Multi-Modal Manipulation via Multi-Modal Policy Consensus
University of Illinois Urbana-Champaign, Columbia University, Massachusetts Institute of Technology, Harvard University
2026 IEEE International Conference on Robotics and Automation (ICRA)
Best Paper Award — CVPR 2026 Workshop on Multi-Sensory Modeling for Embodied Intelligence
Media: Featured in Video Friday — IEEE Spectrum
Abstract
Effectively integrating diverse sensory modalities is crucial for robotic manipulation. However, the typical approach of feature concatenation is often suboptimal: dominant modalities such as vision can overwhelm sparse but critical signals like touch in contact-rich tasks, and monolithic architectures cannot flexibly incorporate new or missing modalities without retraining. Our method factorizes the policy into a set of diffusion models, each specialized for a single representation (e.g., vision or touch), and employs a router network that learns consensus weights to adaptively combine their contributions, enabling incremental of new representations.

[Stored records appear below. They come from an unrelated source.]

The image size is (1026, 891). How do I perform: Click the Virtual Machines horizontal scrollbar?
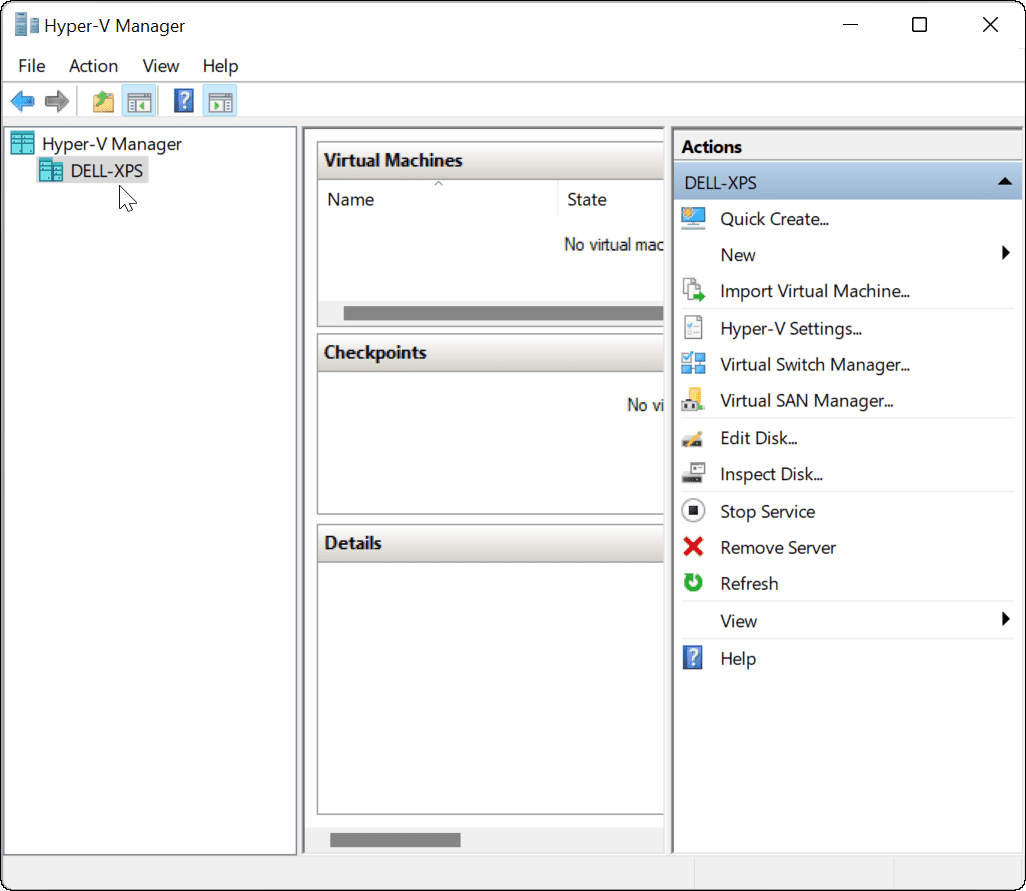click(500, 313)
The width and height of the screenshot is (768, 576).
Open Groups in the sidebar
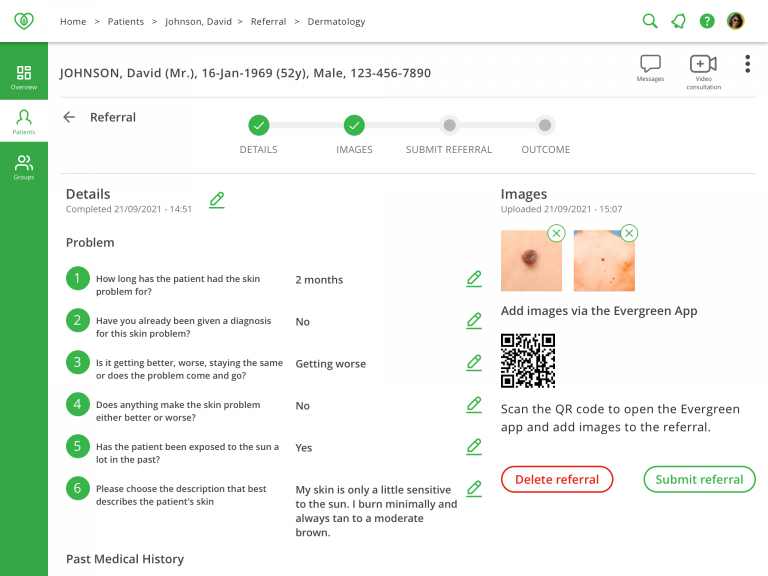(24, 166)
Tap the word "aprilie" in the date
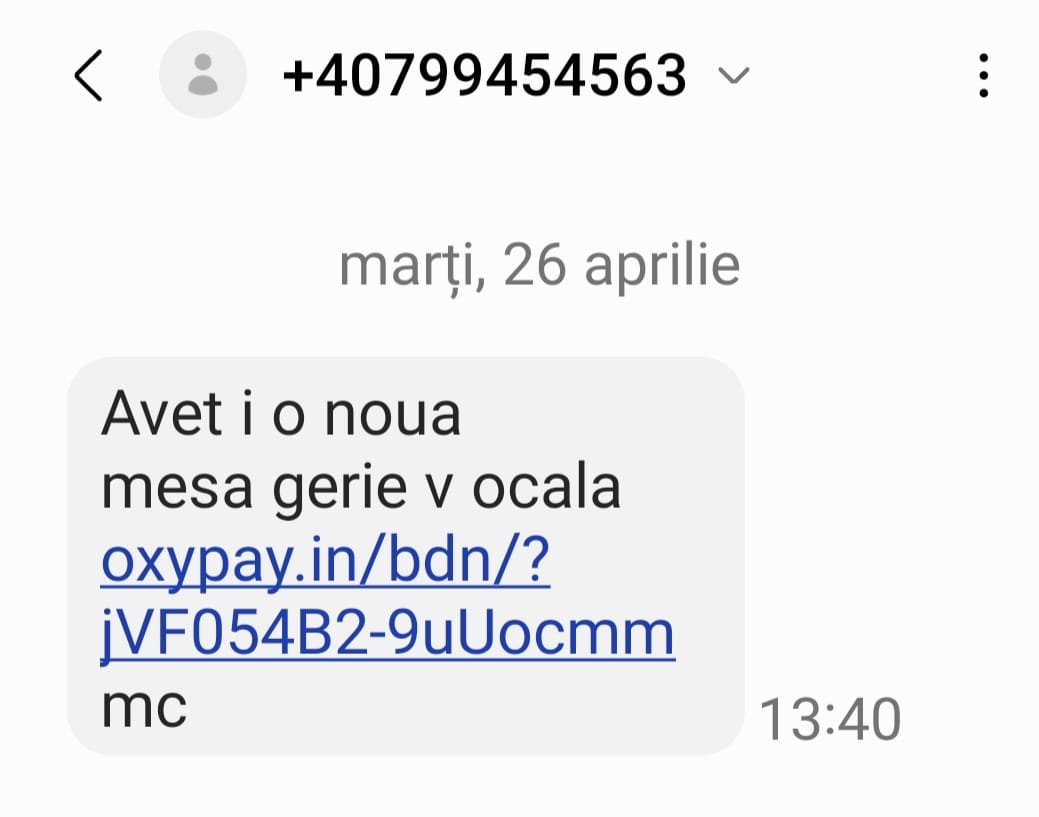 click(x=661, y=266)
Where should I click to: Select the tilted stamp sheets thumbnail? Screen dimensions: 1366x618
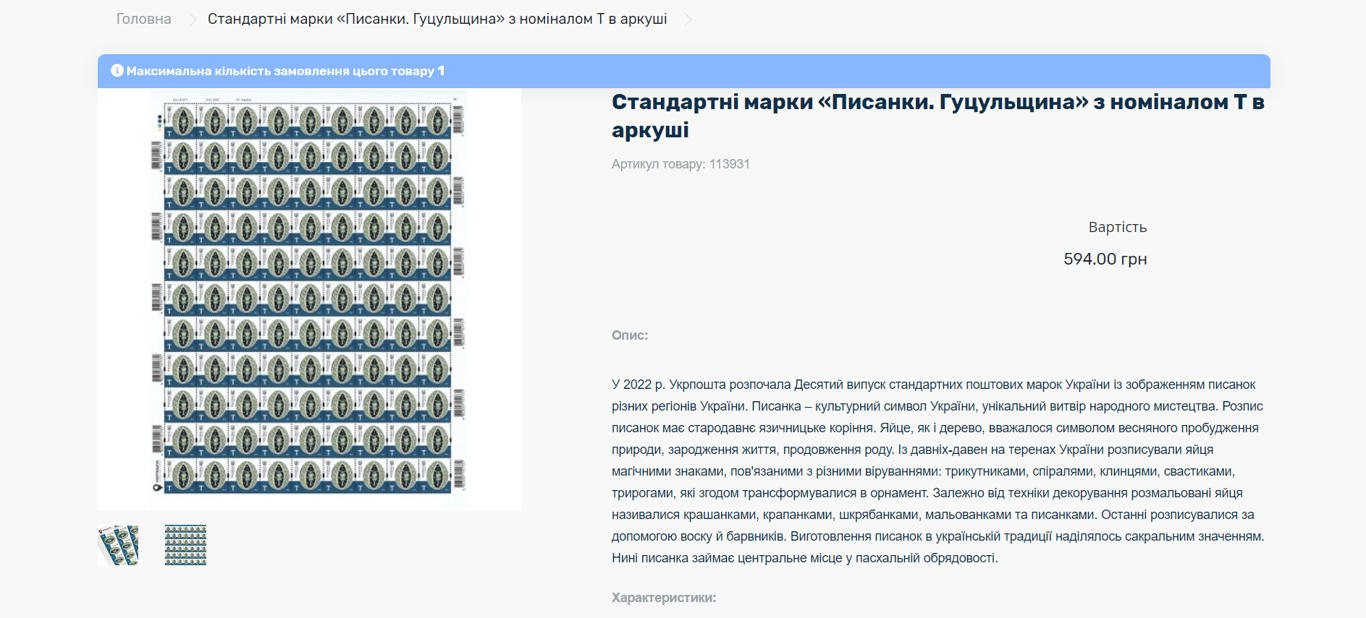(119, 543)
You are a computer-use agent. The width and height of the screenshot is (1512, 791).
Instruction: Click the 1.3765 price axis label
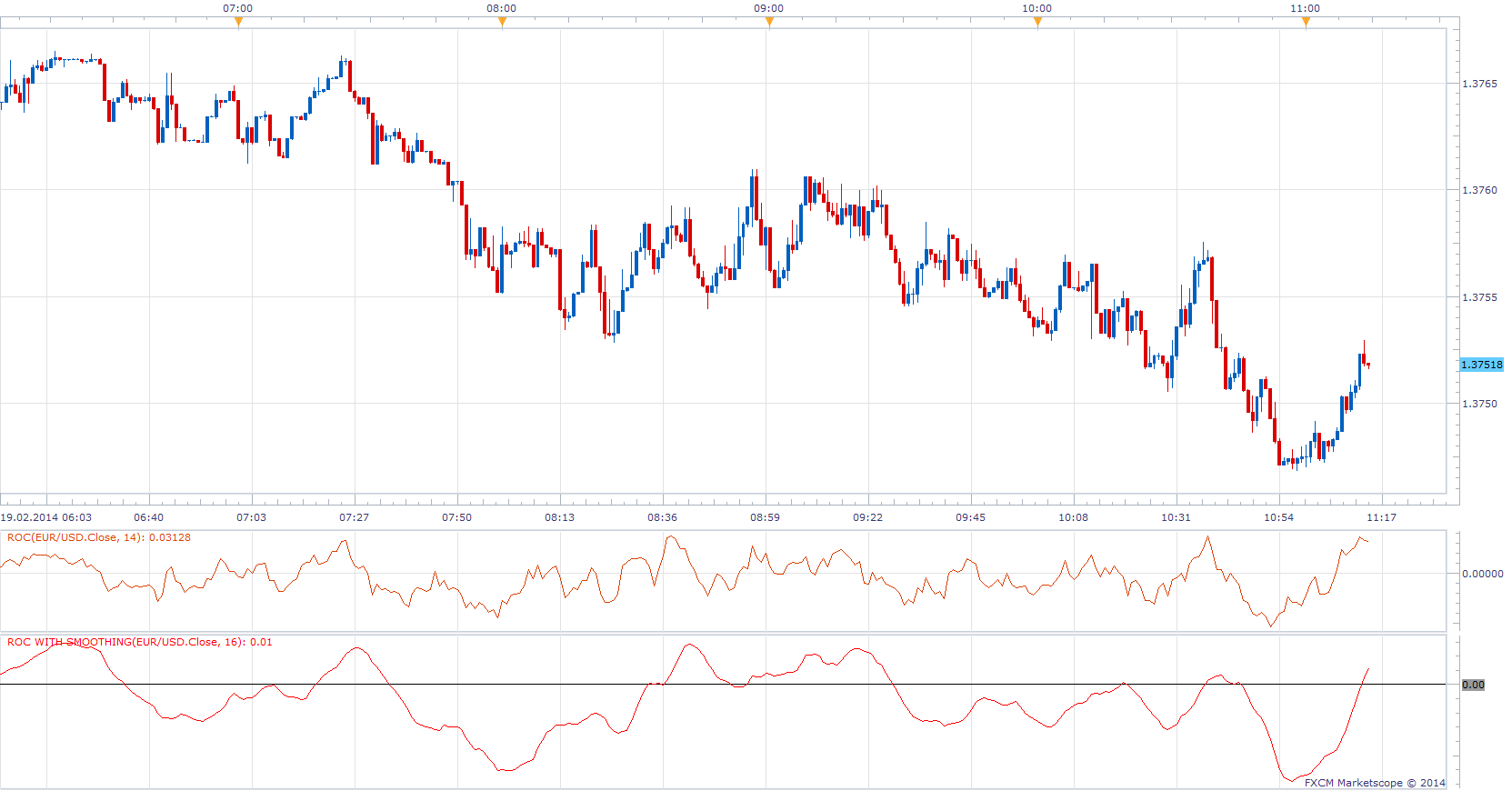1479,84
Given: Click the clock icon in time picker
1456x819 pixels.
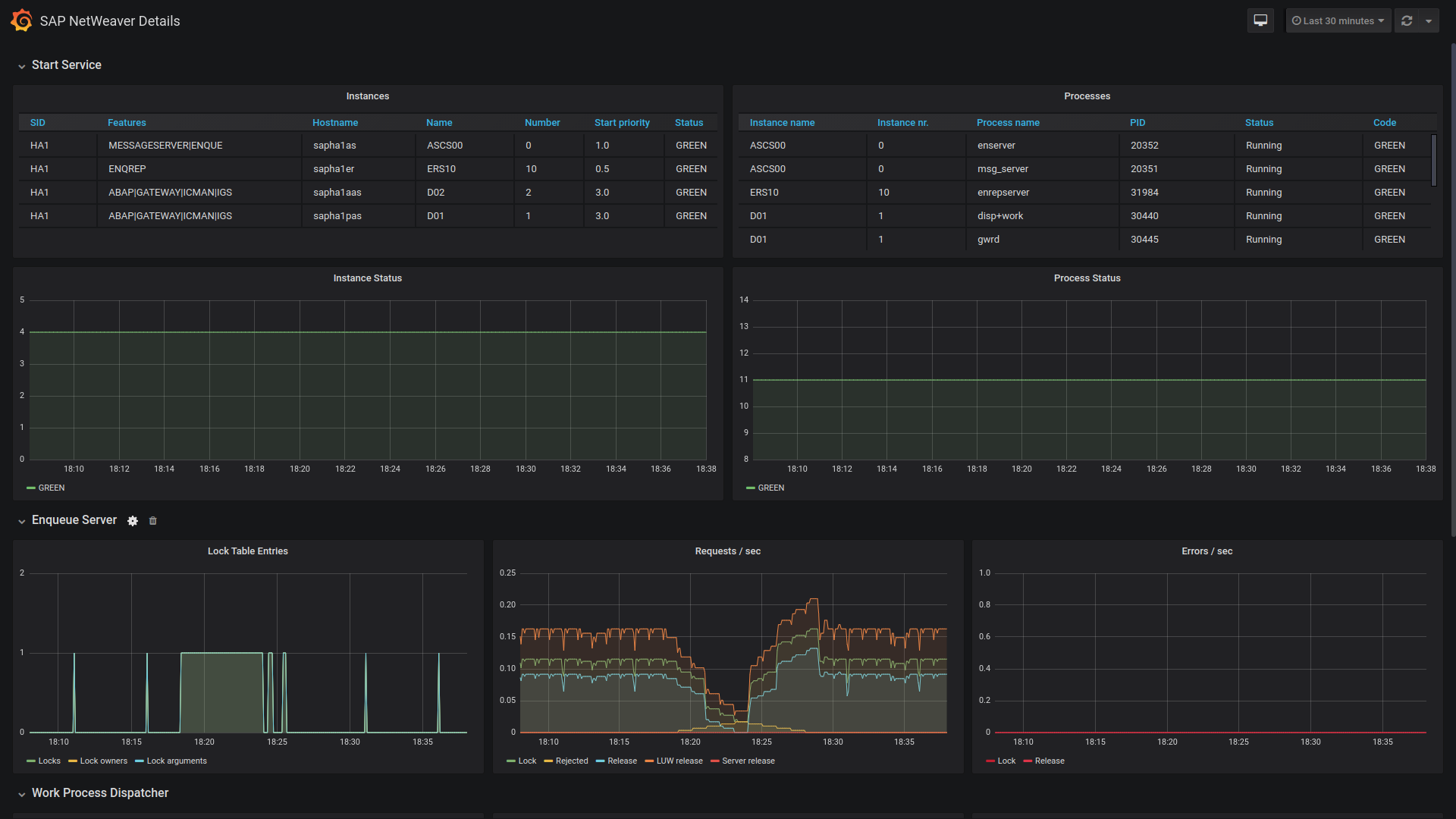Looking at the screenshot, I should click(x=1296, y=20).
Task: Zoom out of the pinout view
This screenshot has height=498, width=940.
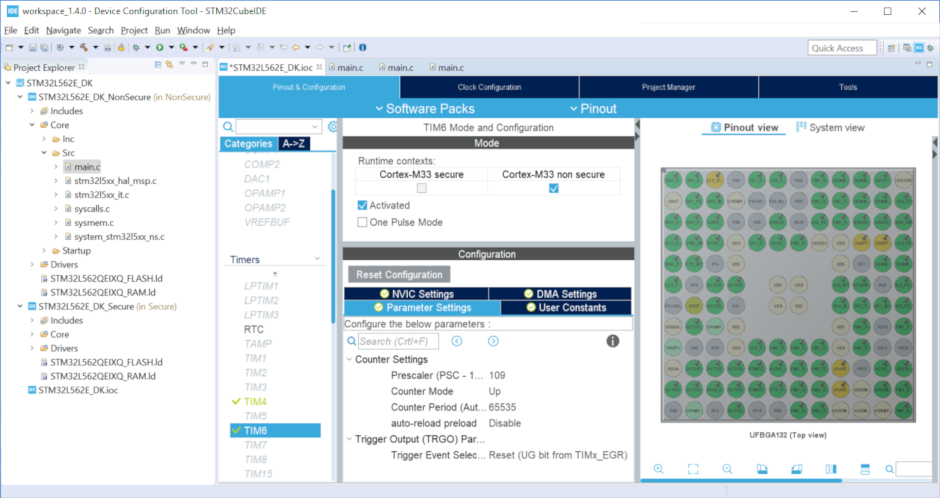Action: click(x=727, y=469)
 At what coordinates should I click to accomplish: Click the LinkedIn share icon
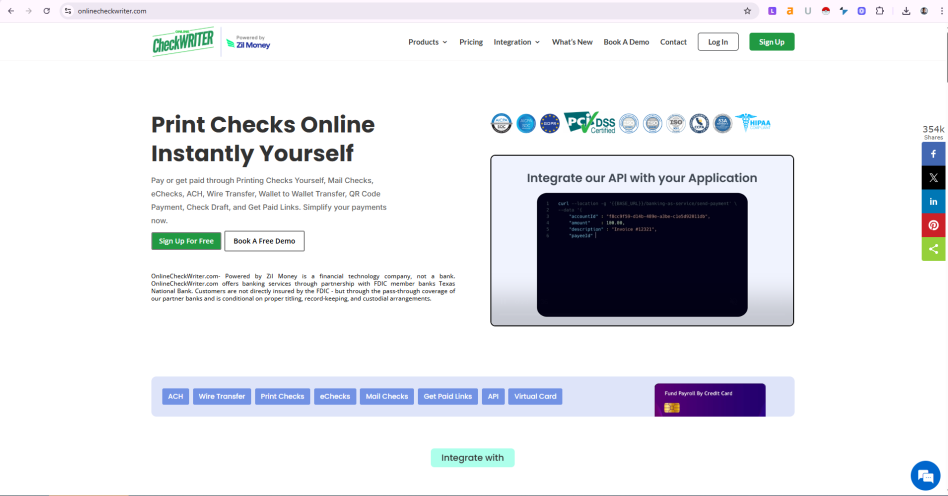pyautogui.click(x=933, y=201)
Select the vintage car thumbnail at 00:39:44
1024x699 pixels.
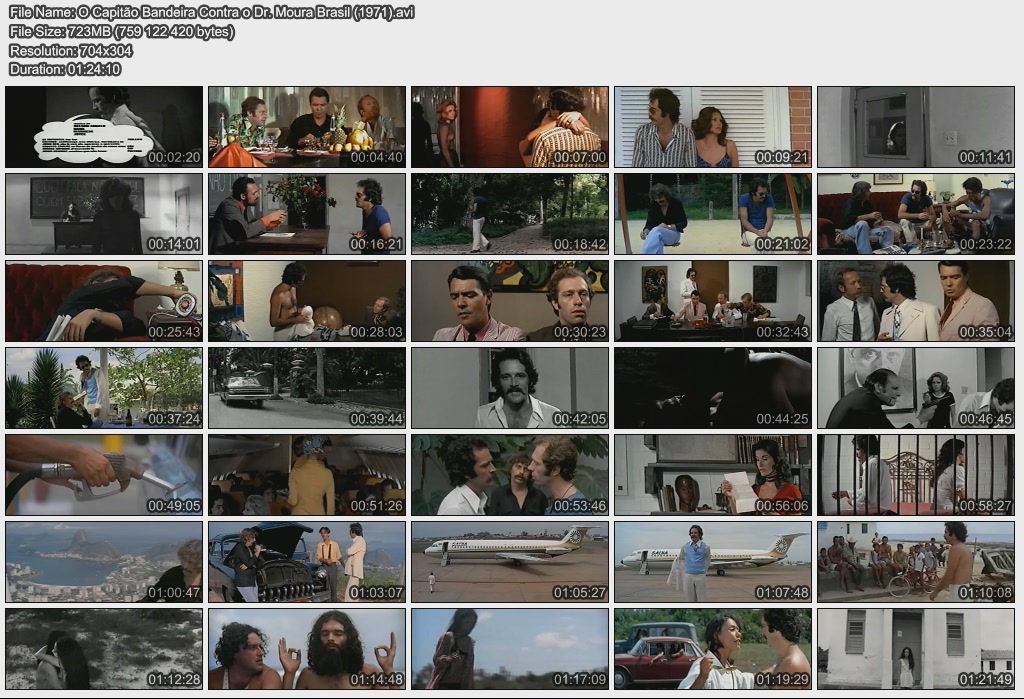307,388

We evaluate our approach on simulated manipulation tasks in RLBench, as well as real-world tasks such as occluded object picking, in-hand spoon reorientation, and puzzle insertion, where it significantly outperforms feature-concatenation baselines on scenarios requiring multimodal reasoning. Our policy further demonstrates robustness to physical perturbations and sensor corruption. We further conduct perturbation-based importance analysis, which reveals adaptive shifts between modalities.